4月3日、アシアナ航空山陰支店が鳥取県に提供した資料によると、2014年3月の米子―ソウル便 搭乗率4割を切る39.6%であった。この数字は、先月より19.1%減、昨年の同期に比べ27.6%減となった。
(詳しくは下表参照)

 平26年3月利用実績(アシアナ航空山陰支店提供)

提供座席数 搭乗座席数 搭乗率
4,222席
(4,922席)
1,671席
(3,310席)
39.6%
(67.2%)

 注:( )内は前年同月実績
・3月の搭乗率は、前月の58.7%から19.1ポイント減。
・国籍別の乗降人数は、日本人が877名(対前月11名増)、韓国人は747名(対前月666名減)となった。
・仁川空港経由第三国行きは120名を記録し、東南アジアへの人気が継続している状況

 同日に発表された米子―ソウル便の2013年の搭乗率は前年度比8・0ポイント減の47・5%。これは島根県が「竹島の日」条例を制定し、韓国人客が落ち込んだ2005年度の52・6%を下回り、過去最低。

 今後も急速な回復は望めないようで、3月28日現在の、4月以降の予約状況は、4月が25.3%(前年同期 49.0%)、5月 8.6%(前年同期 23.7%)と芳しくない。

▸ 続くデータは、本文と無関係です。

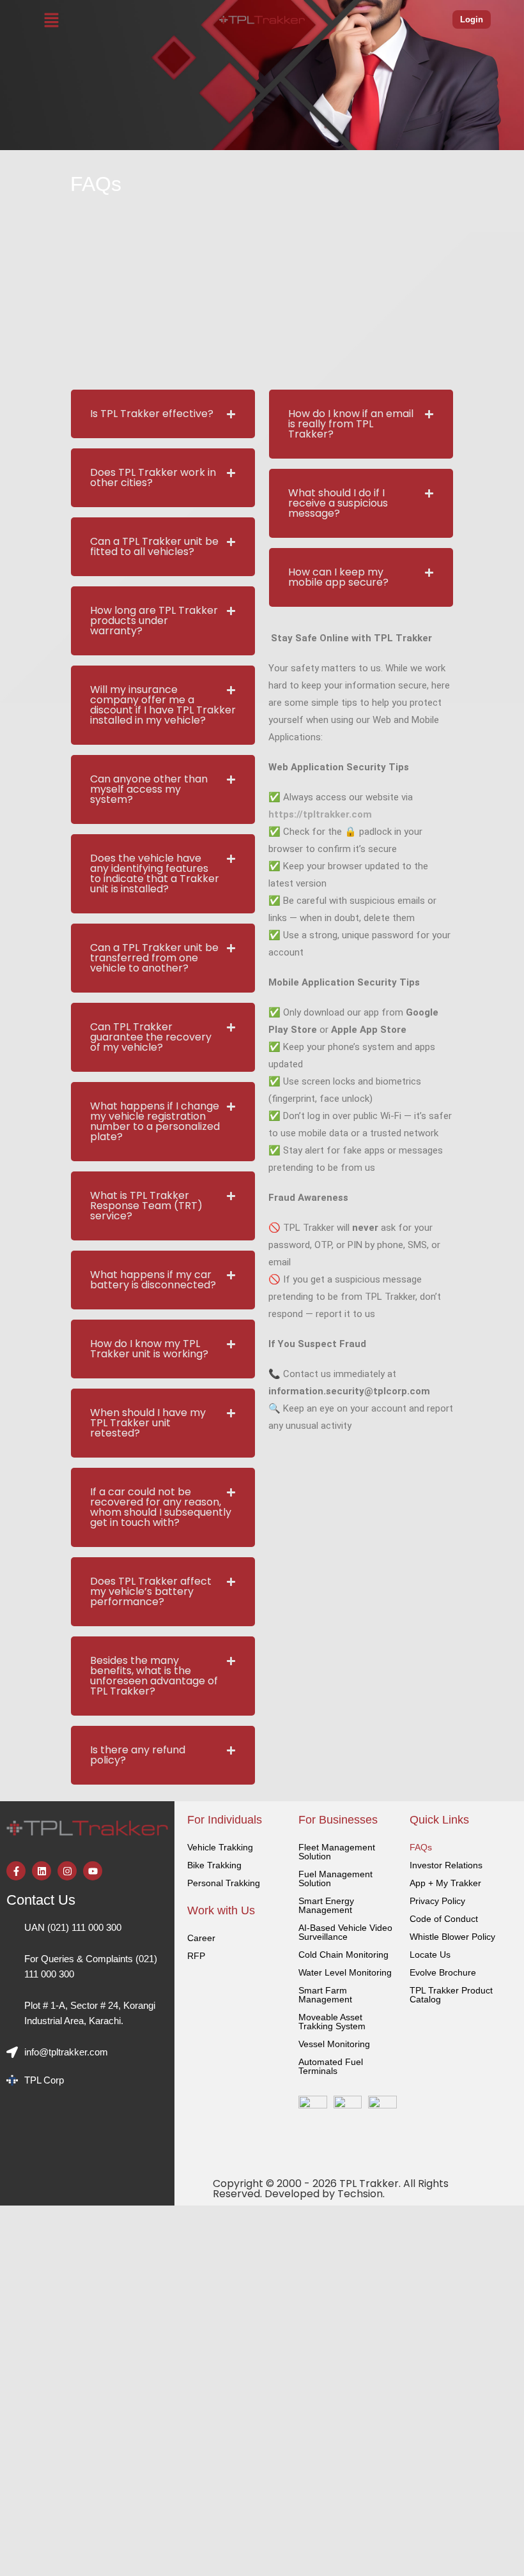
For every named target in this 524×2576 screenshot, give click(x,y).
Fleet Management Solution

 鳥取県は、国際定期航路利用促進委員会を通じた利用者支援として、4名以上(第三国へは2名以上)の利用で一人当たり5,000円が支援される「グループ旅行支援制度」と、年間800名までの「パスポート取得支援制度」の実施を決定しており、グループ需要と海外旅行初心者の需要拡大に努める。
 また、平成26年度に鳥取県との友好交流20周年を迎える韓国の江原道と鳥取県の間で官民それぞれが業務協約を締結する予定で、両地域の行政と旅行会社が連携した誘致活動を拡大するという。

今後、鳥取県が関与する利用促進対策

[アウトバウンド対策(鳥取から海外へ)]
・江原道へのファムツアーを実施する。(主催:江原道 対象:山陰地区の旅行会社)
※ファムツアーとはFamiliarization Tourの略。海外からの誘客を目的に、旅行会社などを対象にその地域について熟知してもらうために行われる視察旅行
・国際定期航路利用促進委員会が実施する各種支援制度のPRを実施する。

[インバウンド対策(海外から鳥取へ)]
・江原道から旅行社を招聘してファムツアーを実施する。
・韓国のケーブルテレビにおいて、鳥取県への旅行商品のホームショッピングを放映する。
・JRおよび隣県と連携し、外国人を対象とした割引チケット「山陰岡山エリアパス」を昨年度に引き続き販売する。
・アシアナ航空を利用したゴルフ商品(米子、高松、仙台、福岡の4路線)の造成、販売開始。

 山陰の空港国内便の利用者数が増えている。
 鳥取空港は利用者数が増え、過去最多であった2006年度の33万4千人に迫る32万9千人を鳥取県は予想している。米子空港は米子・羽田便の年間利用者数が初めて50万人を超え、鳥取県は56万人を見込みとしている。出雲空港は開港以来初の年間利用者数80万人突破を実現。萩・石見空港は萩・石見空港利用拡大促進協議会が13年度の搭乗者数の目標に掲げていた7万人を達成した。

 今年度の空港利用者の大幅な伸びは、隣県の外れにある鳥取空港の利用者増まで含め、出雲大社大遷宮をはじめとする旅行需要の増加の影響が考えられている。

 こうした空の便の利用者が増えているのは国内に限られており、米子・ソウル便の利用者は前年比で約1万人減の約3万人、前年度比64.1%が予想されている。